Last year, federal regulators changed the home-value limits for appraisal requirements, a move that was anticipated to impact about 40% of all home sales. Transactions that involve properties of $400,000 or less will no longer require an appraisal. Previously, the threshold for an appraisal exemption was $250,000. It was the first time in 25 years that regulators had increased the limit for requiring an appraisal. Instead of an appraisal, lenders for these properties must obtain an evaluation of the property’s estimated market value.
This new exemption does not apply to loans sold to the GSEs, or those guaranteed by the Federal Housing Administration or U.S. Department of Veterans Affairs, Fannie Mae or Freddie Mac. Many of these mortgages still require an appraisal. The impacted loans are typically portfolio loans held by lenders or sold to investors through the private securitization market. For commercial real estate, no appraisal is needed for properties priced below $500,000.

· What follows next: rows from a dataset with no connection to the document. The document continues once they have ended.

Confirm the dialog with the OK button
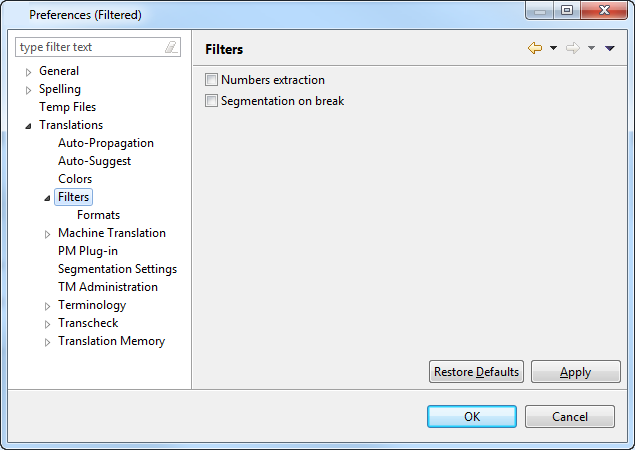 [472, 416]
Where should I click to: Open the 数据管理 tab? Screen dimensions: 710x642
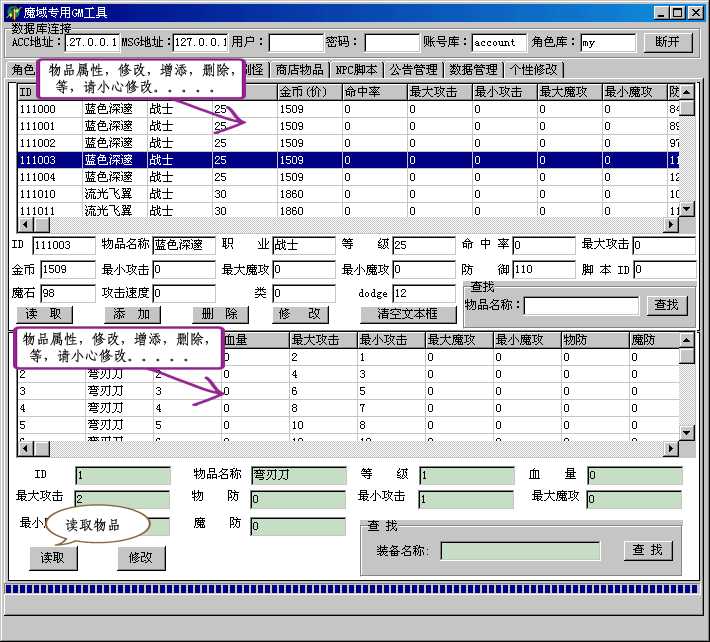(473, 70)
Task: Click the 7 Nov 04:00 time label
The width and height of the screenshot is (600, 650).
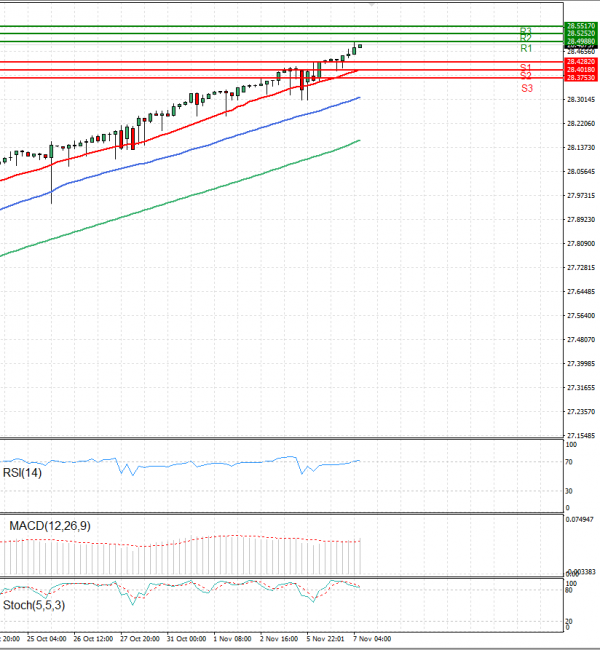Action: point(374,637)
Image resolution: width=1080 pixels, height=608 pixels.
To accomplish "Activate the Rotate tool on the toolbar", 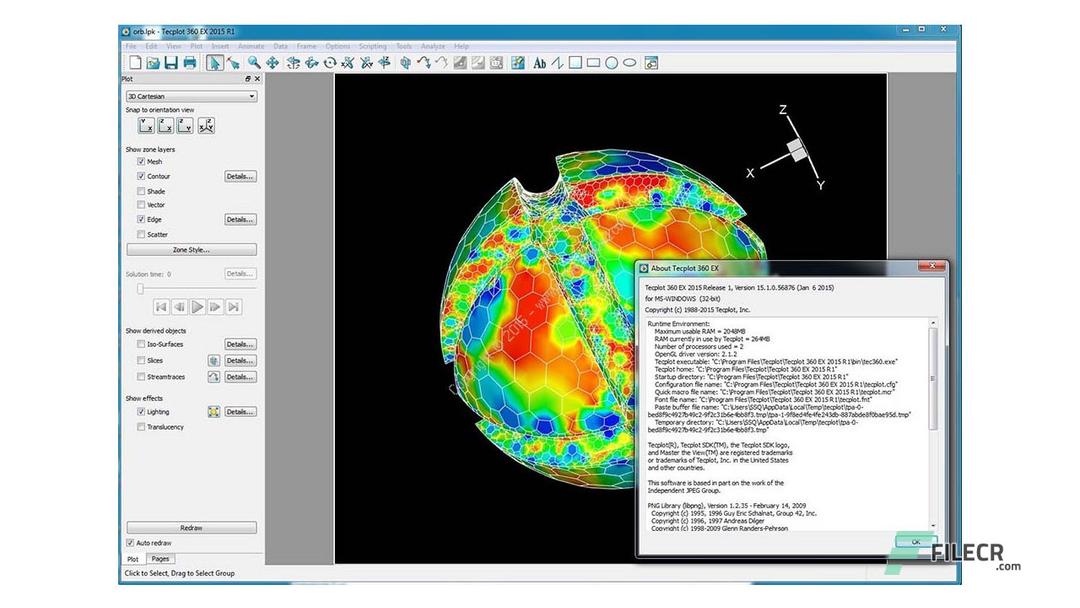I will tap(330, 63).
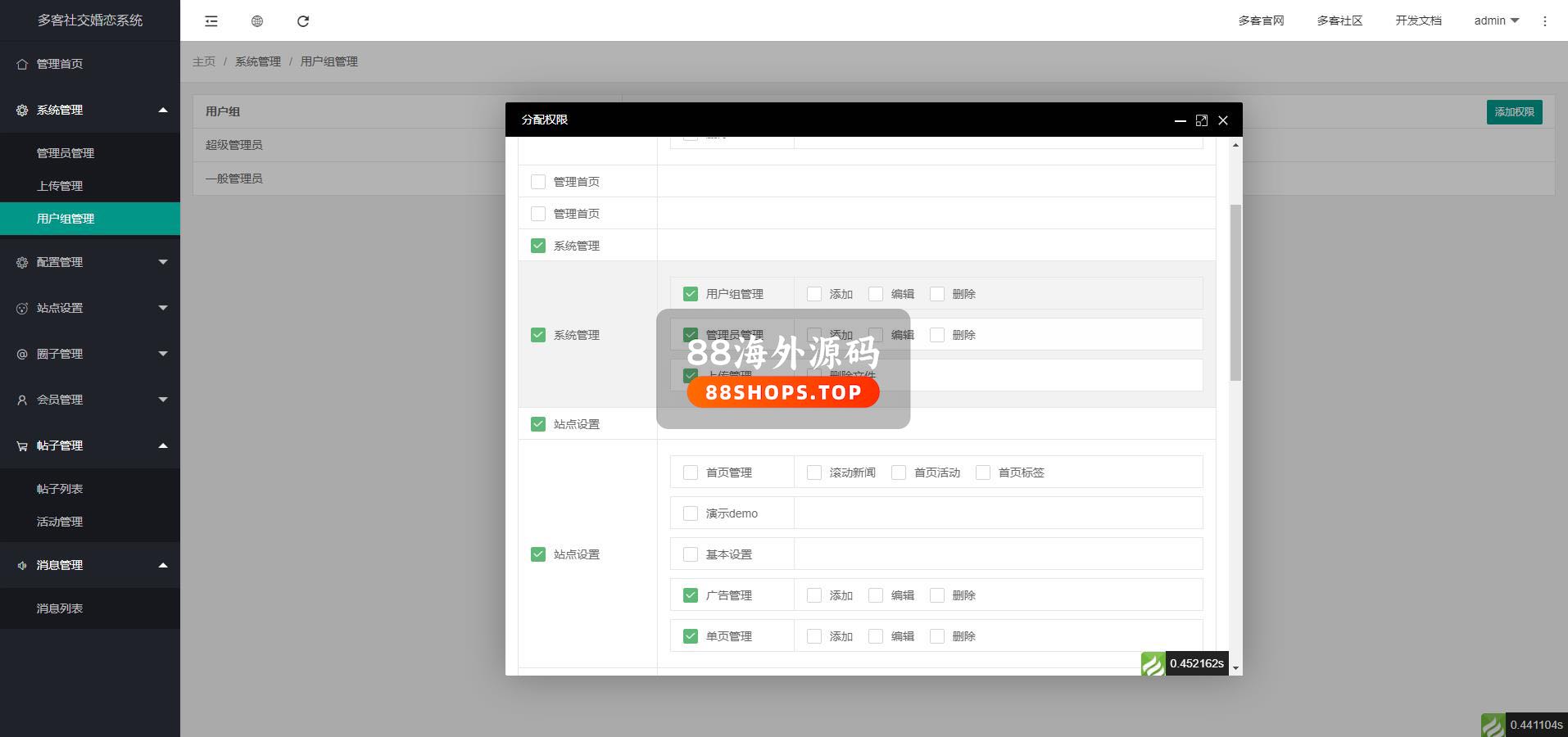Expand the 配置管理 sidebar menu
This screenshot has height=737, width=1568.
(90, 262)

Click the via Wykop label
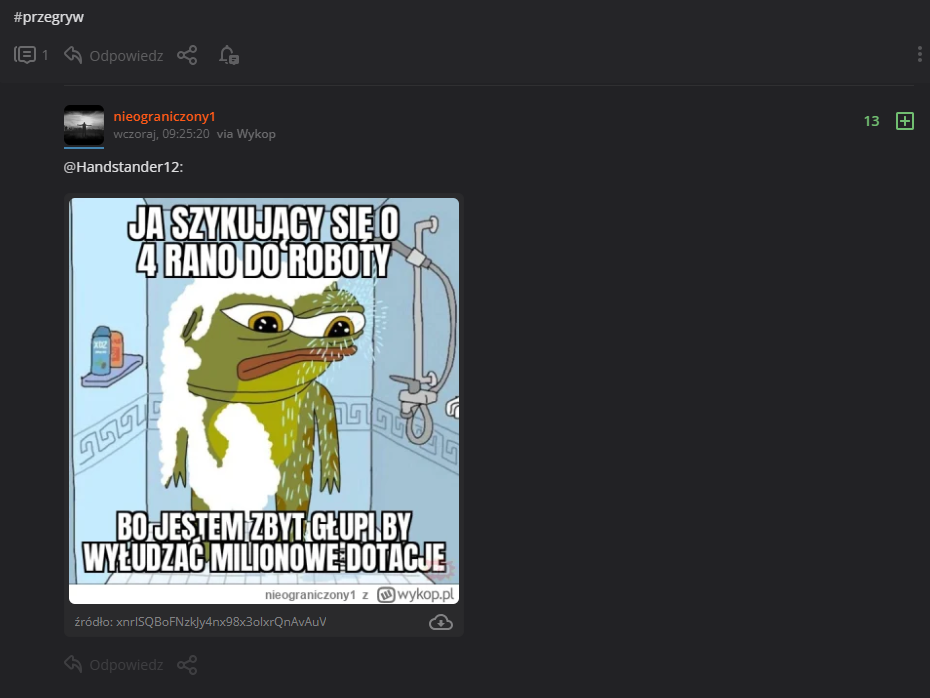click(x=246, y=134)
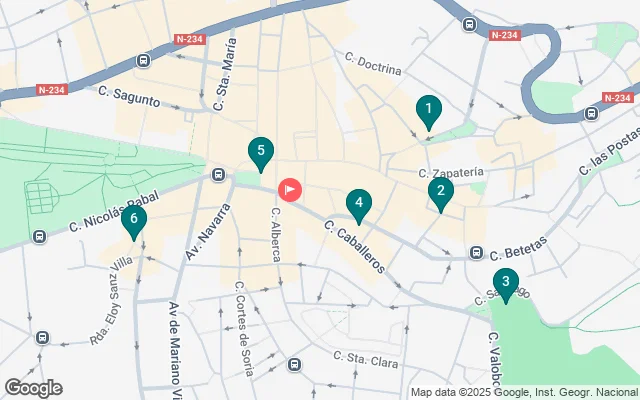Click the C. Zapatería street label
The width and height of the screenshot is (640, 400).
451,173
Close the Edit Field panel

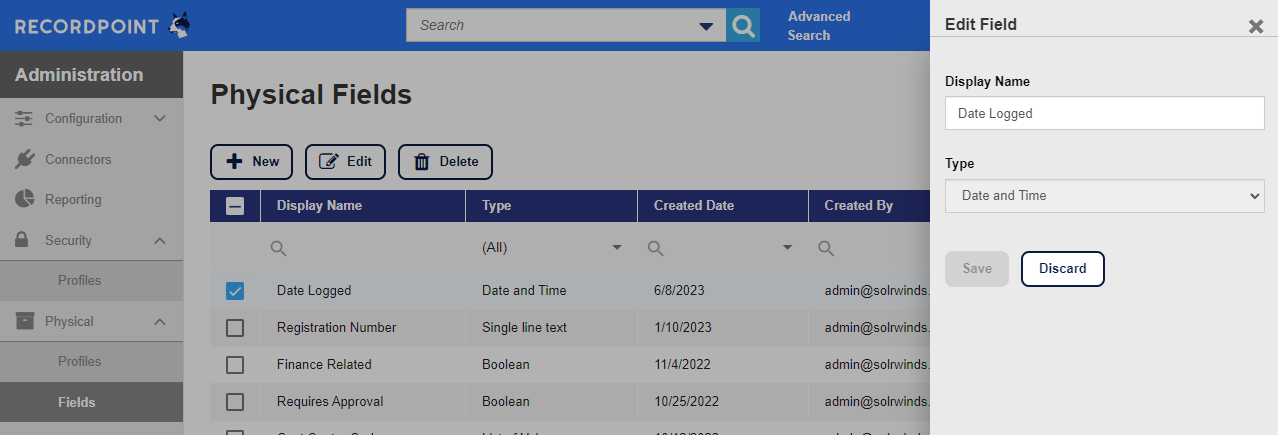pos(1256,26)
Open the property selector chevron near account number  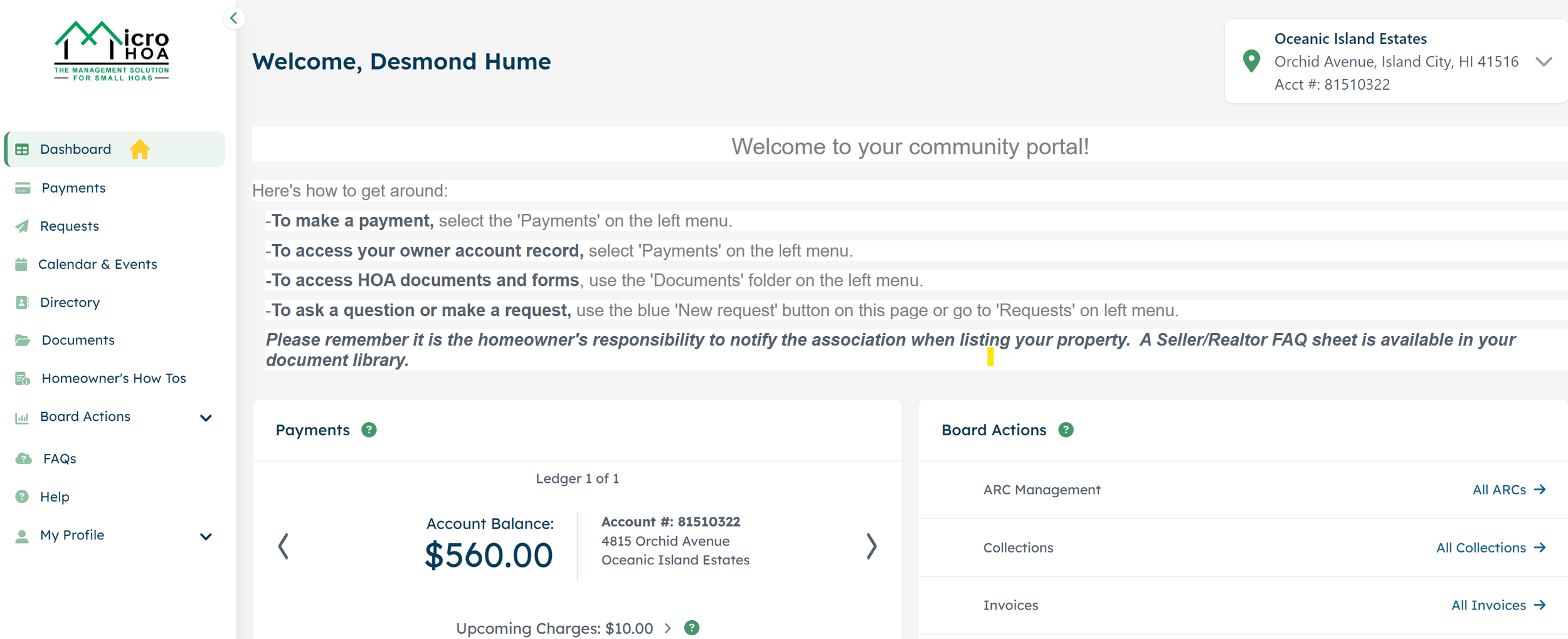pos(1543,61)
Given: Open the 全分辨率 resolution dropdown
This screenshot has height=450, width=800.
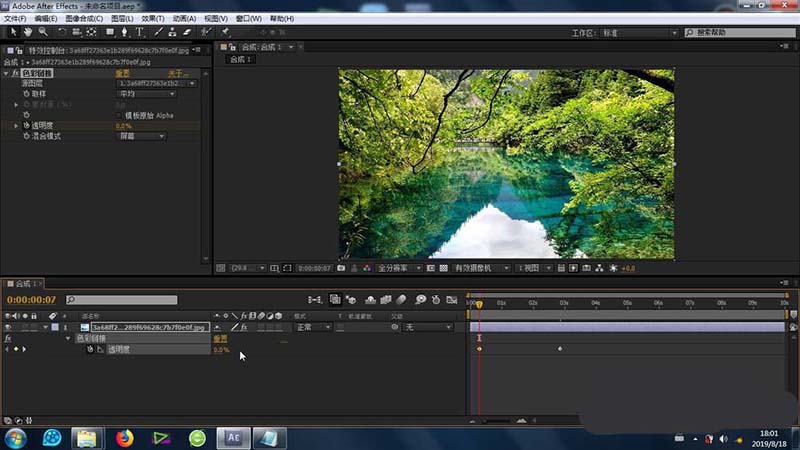Looking at the screenshot, I should tap(399, 268).
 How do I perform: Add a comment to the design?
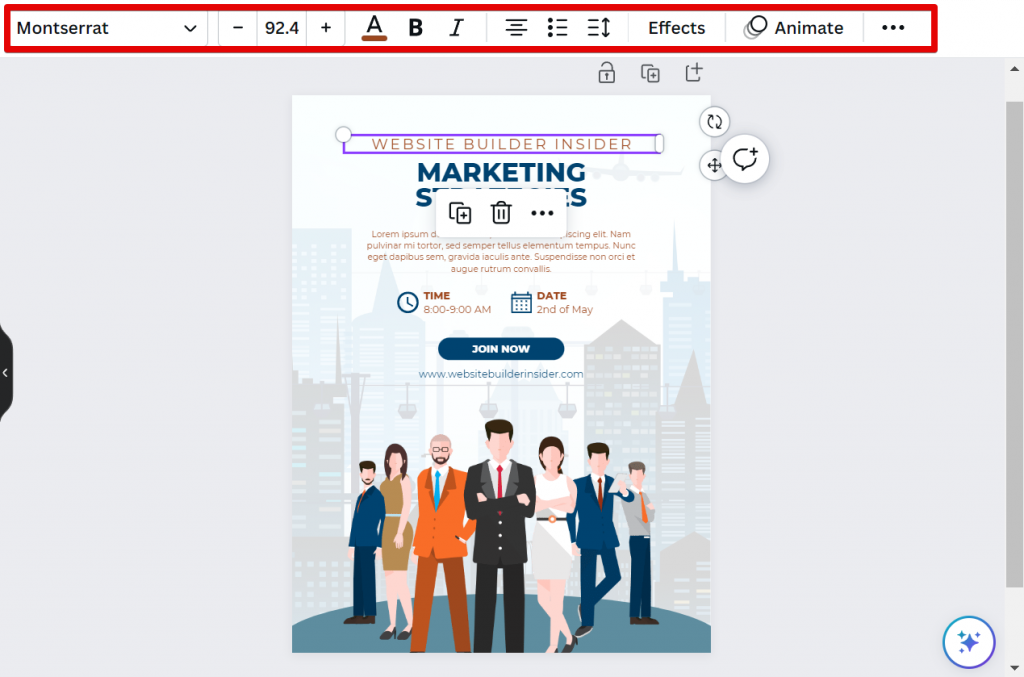(745, 159)
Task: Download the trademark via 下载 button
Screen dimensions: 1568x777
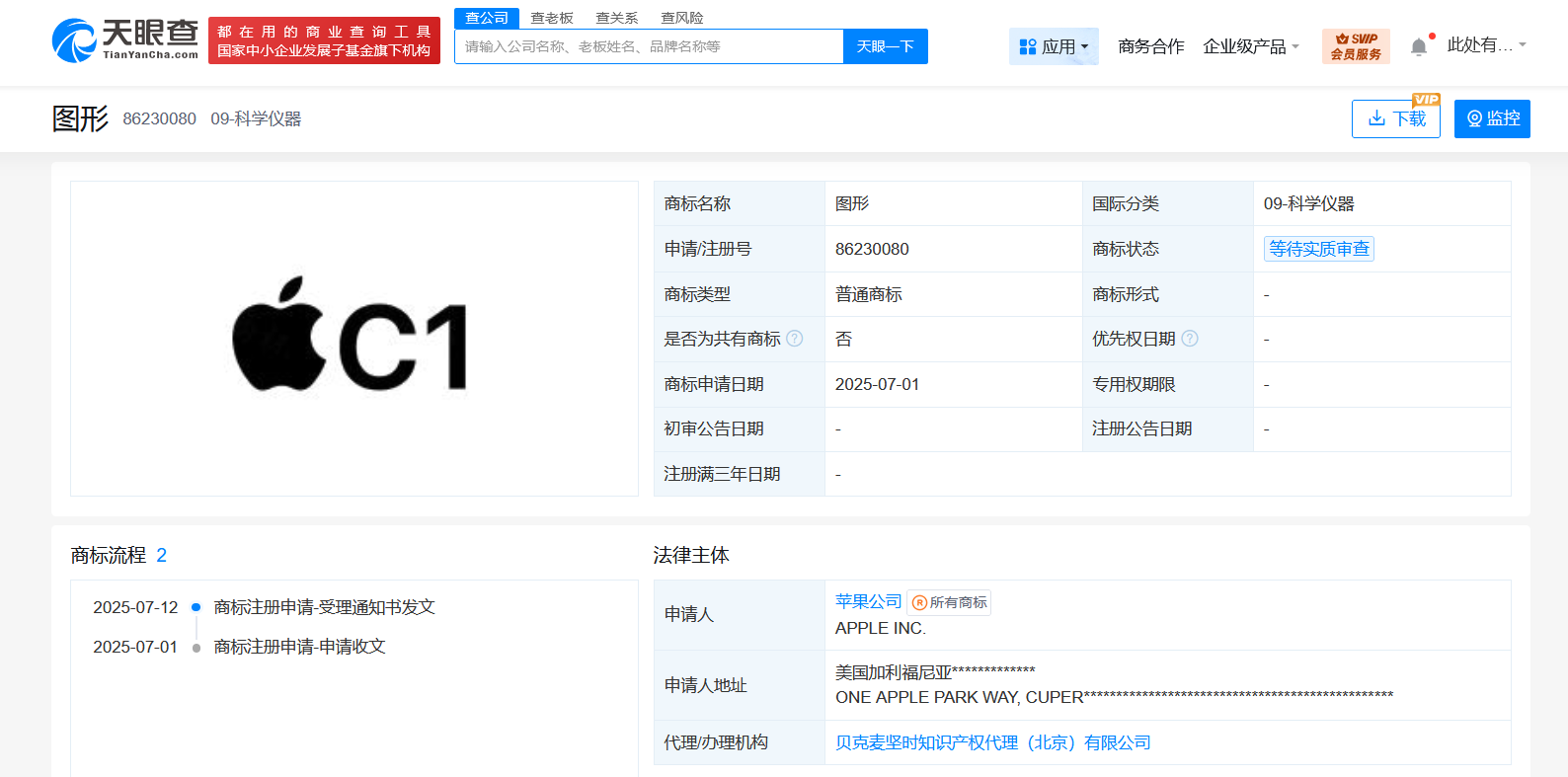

Independent mortgage brokers, as well as bank and nonbank originators, need accurate property valuations to successfully underwrite loans. The increasing reliability of AVMs makes them relevant for any real estate evaluation. Evaluating property values with an AVM instead of a standard appraisal depends heavily on accurate data.
AVMs can vary according to the inputs and the volume of information included. This can include such things as county tax records, mortgage records, recent sales history, the age of the home, historical price movements, an analysis of comparable properties, property improvements and physical characteristics of the property, including the square footage and the number of bedrooms and bathrooms.
Mortgage lenders and originators should look for an AVM that collects and analyzes premium property data through the use of multiple sources for property tax, deed, mortgage, foreclosure, environmental risk, natural hazard and neighborhood data. The more data that’s included — and the more accurate that information is — will make the AVM more useful.
This can be a valuable tool for lenders and originators. AVMs for residential or commercial properties can be as accurate — or even more accurate — than a traditional appraisal, provided the data included is precise and thorough. For mortgage professionals, the use of big data to evaluate buyers and properties has been increasing in recent years and is likely to become more common as access to accurate data grows.